ACTIVITY:
Your answer must be every line of the data below that holds the string "Task", copied exactly.
++++
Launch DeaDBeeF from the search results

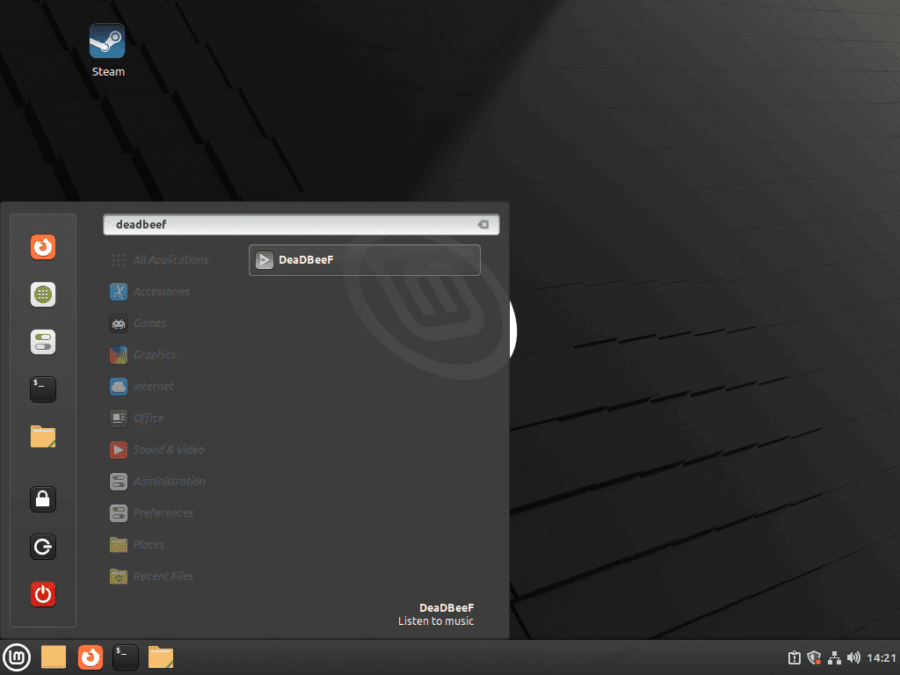point(363,259)
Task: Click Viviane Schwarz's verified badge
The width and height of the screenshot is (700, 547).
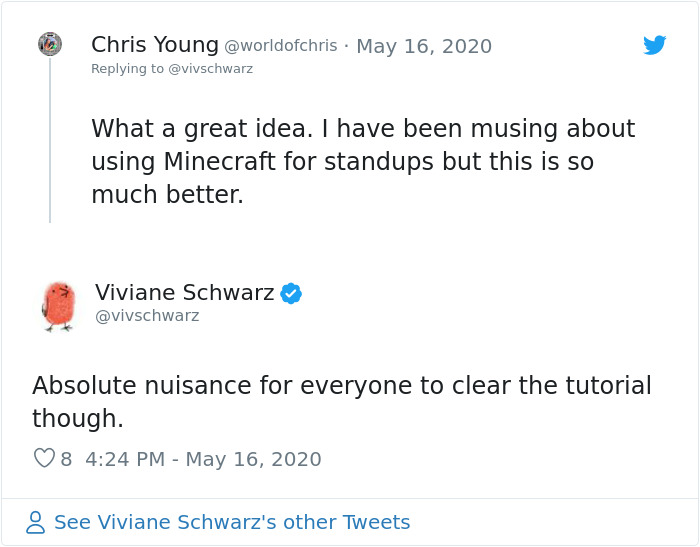Action: pos(291,293)
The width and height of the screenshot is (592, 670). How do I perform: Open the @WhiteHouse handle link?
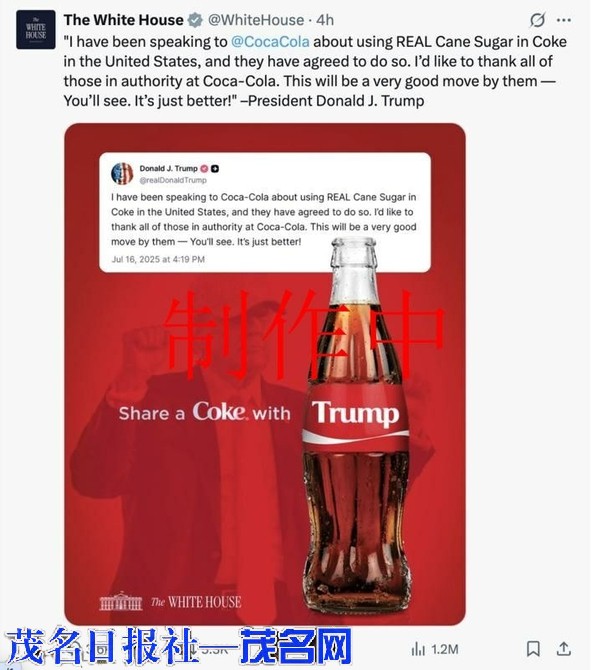(x=256, y=20)
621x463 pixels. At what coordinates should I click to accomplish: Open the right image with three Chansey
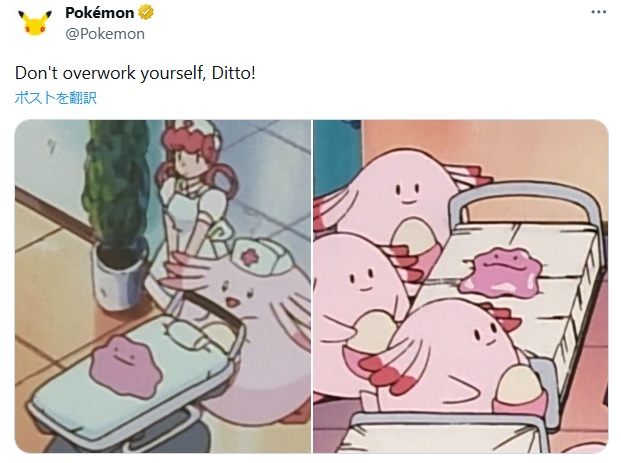(461, 286)
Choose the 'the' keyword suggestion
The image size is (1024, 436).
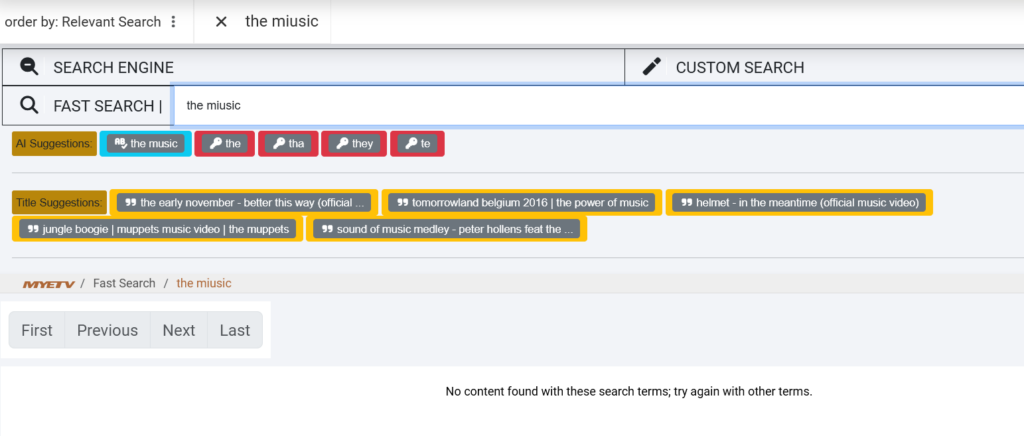pyautogui.click(x=225, y=143)
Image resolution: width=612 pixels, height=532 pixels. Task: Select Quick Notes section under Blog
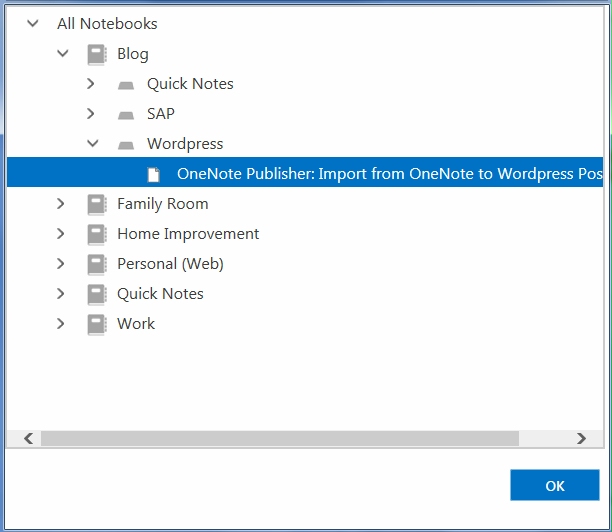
++++
REPLY:
Task: Click Viviane Schwarz's verified badge
Image resolution: width=612 pixels, height=532 pixels. Task: Select Quick Notes section under Blog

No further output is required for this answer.